(Entries taken from a collection)
========

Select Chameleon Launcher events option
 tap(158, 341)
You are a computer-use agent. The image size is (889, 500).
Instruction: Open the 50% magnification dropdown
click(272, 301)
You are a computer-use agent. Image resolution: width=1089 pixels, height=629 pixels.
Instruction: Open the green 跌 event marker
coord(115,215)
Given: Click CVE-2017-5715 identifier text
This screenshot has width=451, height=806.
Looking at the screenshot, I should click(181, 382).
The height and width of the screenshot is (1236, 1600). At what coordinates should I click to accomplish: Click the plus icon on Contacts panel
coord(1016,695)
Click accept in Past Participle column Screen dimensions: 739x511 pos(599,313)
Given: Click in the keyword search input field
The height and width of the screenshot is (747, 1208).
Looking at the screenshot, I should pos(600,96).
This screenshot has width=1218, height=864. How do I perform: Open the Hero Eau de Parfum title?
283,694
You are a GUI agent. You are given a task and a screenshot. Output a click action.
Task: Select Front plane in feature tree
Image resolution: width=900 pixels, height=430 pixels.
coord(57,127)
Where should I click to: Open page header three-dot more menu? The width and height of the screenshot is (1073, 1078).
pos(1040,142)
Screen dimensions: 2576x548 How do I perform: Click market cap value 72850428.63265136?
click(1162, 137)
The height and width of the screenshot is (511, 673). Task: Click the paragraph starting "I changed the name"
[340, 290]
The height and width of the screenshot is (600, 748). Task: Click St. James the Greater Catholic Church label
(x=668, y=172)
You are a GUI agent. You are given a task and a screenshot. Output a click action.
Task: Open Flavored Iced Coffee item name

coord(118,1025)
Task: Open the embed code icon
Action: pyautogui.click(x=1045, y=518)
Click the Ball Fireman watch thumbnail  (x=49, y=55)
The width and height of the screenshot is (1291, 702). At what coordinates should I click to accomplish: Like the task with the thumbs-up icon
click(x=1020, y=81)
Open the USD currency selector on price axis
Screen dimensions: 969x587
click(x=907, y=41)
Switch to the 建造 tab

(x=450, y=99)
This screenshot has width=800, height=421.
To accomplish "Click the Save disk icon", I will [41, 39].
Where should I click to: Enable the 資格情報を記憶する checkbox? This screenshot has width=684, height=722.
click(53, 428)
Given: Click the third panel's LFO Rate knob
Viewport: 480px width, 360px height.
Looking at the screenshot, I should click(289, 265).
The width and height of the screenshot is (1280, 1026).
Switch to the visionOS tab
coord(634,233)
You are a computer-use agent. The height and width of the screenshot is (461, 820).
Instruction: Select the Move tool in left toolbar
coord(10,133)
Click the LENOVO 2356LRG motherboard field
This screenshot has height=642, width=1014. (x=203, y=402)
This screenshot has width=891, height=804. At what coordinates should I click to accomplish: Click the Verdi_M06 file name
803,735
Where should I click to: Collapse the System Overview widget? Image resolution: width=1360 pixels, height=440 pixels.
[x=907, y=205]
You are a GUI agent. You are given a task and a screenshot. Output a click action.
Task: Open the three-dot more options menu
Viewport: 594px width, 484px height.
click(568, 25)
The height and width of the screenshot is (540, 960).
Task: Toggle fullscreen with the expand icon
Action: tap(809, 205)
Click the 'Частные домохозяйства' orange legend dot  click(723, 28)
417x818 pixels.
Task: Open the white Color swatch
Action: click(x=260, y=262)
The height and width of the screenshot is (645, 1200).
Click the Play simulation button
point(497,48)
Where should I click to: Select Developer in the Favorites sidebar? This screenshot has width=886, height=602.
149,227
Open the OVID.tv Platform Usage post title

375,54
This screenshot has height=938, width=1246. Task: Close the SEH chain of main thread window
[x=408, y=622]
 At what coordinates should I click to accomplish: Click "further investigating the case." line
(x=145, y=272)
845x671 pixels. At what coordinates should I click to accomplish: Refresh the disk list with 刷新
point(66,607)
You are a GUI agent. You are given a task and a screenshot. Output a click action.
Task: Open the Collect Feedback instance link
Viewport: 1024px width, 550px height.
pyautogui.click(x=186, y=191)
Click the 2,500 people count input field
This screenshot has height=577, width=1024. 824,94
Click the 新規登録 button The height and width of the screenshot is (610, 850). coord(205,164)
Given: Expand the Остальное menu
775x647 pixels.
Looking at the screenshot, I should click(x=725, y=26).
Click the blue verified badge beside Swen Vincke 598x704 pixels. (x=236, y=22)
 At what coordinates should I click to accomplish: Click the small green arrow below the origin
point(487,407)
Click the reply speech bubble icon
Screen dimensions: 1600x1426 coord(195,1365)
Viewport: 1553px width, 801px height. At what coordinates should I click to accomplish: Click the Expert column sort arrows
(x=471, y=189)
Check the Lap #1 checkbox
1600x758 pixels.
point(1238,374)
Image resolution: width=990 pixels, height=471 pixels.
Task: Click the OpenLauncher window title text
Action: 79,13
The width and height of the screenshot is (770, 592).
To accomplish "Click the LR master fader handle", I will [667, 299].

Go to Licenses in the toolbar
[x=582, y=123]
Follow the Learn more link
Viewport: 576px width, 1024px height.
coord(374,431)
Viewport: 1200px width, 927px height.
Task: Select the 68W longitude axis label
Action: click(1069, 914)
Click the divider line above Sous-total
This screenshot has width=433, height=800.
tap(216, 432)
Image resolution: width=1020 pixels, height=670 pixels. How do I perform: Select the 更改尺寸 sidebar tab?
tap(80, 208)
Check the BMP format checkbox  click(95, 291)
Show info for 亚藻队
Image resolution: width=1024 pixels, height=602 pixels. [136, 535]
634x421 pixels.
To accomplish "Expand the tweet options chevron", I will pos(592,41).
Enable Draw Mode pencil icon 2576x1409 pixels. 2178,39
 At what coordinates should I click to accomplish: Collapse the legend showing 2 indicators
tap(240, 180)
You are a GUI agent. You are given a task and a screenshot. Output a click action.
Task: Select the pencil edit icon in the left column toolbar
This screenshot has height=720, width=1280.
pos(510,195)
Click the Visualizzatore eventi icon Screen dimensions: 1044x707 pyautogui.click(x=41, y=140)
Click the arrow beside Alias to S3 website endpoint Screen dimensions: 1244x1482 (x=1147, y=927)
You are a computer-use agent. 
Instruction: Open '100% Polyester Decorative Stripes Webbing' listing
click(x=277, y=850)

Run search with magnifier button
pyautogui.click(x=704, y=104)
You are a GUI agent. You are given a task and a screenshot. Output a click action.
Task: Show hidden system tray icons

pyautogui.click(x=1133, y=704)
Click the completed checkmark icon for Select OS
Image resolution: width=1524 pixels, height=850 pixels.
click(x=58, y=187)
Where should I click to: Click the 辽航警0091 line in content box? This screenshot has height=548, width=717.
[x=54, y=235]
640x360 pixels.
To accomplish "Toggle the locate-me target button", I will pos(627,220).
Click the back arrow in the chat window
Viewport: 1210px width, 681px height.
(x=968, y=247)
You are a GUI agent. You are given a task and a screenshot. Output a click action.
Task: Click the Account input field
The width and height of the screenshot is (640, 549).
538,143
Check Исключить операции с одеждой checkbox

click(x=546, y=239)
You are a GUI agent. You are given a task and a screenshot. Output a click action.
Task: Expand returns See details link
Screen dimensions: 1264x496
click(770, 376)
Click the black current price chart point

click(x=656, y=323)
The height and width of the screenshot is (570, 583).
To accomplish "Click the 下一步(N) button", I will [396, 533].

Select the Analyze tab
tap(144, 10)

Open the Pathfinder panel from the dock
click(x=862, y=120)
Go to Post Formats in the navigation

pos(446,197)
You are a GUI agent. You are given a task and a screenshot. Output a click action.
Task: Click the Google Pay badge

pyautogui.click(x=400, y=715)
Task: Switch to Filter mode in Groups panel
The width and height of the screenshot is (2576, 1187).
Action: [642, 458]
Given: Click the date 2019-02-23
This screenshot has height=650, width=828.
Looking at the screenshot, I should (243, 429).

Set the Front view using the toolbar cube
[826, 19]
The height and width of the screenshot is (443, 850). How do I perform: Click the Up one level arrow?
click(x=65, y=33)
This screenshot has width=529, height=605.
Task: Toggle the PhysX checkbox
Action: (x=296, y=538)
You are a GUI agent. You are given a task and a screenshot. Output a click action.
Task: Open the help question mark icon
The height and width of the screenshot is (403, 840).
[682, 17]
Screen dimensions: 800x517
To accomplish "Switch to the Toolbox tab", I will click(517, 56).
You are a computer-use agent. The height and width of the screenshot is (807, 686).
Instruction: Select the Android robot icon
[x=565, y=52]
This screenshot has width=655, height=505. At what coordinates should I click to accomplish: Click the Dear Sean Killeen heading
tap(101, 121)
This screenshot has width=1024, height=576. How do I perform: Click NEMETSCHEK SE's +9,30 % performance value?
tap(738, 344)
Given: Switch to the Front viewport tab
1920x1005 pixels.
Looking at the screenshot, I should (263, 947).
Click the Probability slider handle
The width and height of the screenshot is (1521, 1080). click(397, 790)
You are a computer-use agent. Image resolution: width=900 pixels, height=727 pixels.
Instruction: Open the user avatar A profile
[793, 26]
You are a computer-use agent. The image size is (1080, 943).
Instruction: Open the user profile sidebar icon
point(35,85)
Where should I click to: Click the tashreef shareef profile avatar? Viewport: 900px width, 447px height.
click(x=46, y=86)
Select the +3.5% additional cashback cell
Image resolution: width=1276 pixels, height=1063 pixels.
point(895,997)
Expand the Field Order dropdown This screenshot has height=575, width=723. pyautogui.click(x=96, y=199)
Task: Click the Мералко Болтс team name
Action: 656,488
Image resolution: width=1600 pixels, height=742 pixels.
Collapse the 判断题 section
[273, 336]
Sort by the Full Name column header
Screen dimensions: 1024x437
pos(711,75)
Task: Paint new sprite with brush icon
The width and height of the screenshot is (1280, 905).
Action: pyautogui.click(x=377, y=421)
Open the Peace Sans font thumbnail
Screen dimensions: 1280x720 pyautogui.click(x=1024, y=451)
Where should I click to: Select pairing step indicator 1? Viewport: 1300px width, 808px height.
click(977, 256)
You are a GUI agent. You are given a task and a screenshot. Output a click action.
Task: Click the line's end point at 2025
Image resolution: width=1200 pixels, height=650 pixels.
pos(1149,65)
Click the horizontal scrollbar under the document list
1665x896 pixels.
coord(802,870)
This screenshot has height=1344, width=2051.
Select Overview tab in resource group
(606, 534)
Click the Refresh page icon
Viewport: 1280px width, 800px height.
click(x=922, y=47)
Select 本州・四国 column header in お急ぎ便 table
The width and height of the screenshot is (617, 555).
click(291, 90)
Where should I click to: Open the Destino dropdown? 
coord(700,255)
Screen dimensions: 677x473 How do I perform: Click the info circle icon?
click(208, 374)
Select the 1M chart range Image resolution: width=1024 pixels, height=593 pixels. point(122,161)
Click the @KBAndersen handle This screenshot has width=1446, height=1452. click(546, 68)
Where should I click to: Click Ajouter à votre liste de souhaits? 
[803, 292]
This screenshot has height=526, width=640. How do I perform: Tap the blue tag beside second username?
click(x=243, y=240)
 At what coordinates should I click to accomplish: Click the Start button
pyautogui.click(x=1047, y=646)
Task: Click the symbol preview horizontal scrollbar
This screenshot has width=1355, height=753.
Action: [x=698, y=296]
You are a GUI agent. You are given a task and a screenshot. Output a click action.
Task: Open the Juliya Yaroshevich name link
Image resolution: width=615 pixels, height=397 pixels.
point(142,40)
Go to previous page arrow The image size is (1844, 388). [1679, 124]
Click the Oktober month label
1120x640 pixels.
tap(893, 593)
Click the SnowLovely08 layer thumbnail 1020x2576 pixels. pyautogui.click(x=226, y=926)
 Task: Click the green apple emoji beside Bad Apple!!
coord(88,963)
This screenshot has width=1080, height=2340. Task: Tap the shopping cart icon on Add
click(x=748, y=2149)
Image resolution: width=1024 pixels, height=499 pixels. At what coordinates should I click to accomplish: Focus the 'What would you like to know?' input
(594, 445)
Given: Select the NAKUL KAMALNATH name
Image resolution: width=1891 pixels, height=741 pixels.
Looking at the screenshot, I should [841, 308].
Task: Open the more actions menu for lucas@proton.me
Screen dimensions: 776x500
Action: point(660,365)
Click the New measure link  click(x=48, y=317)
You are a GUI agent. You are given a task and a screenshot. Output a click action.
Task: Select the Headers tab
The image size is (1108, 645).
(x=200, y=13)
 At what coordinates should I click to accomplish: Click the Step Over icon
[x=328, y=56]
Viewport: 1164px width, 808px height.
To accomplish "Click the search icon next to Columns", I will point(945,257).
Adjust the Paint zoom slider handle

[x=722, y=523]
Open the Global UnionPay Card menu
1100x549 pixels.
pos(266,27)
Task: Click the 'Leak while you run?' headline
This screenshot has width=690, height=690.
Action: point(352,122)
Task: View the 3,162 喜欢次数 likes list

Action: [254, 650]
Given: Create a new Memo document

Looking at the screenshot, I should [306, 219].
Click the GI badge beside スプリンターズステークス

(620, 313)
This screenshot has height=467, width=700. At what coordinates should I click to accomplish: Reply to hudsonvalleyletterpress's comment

========

Please restate, word for word, the lines of the entries that run from the first line through the one holding "Given: Click in", and add nothing.

Select Chameleon Launcher events option
 tap(158, 341)
You are a computer-use agent. The image size is (889, 500).
Instruction: Open the 50% magnification dropdown
click(272, 301)
You are a computer-use agent. Image resolution: width=1089 pixels, height=629 pixels.
Instruction: Open the green 跌 event marker
coord(115,215)
Given: Click CVE-2017-5715 identifier text
This screenshot has width=451, height=806.
Looking at the screenshot, I should click(181, 382).
The height and width of the screenshot is (1236, 1600). At what coordinates should I click to accomplish: Click the plus icon on Contacts panel
coord(1016,695)
Click accept in Past Participle column Screen dimensions: 739x511 pos(599,313)
Given: Click in the keyword search input field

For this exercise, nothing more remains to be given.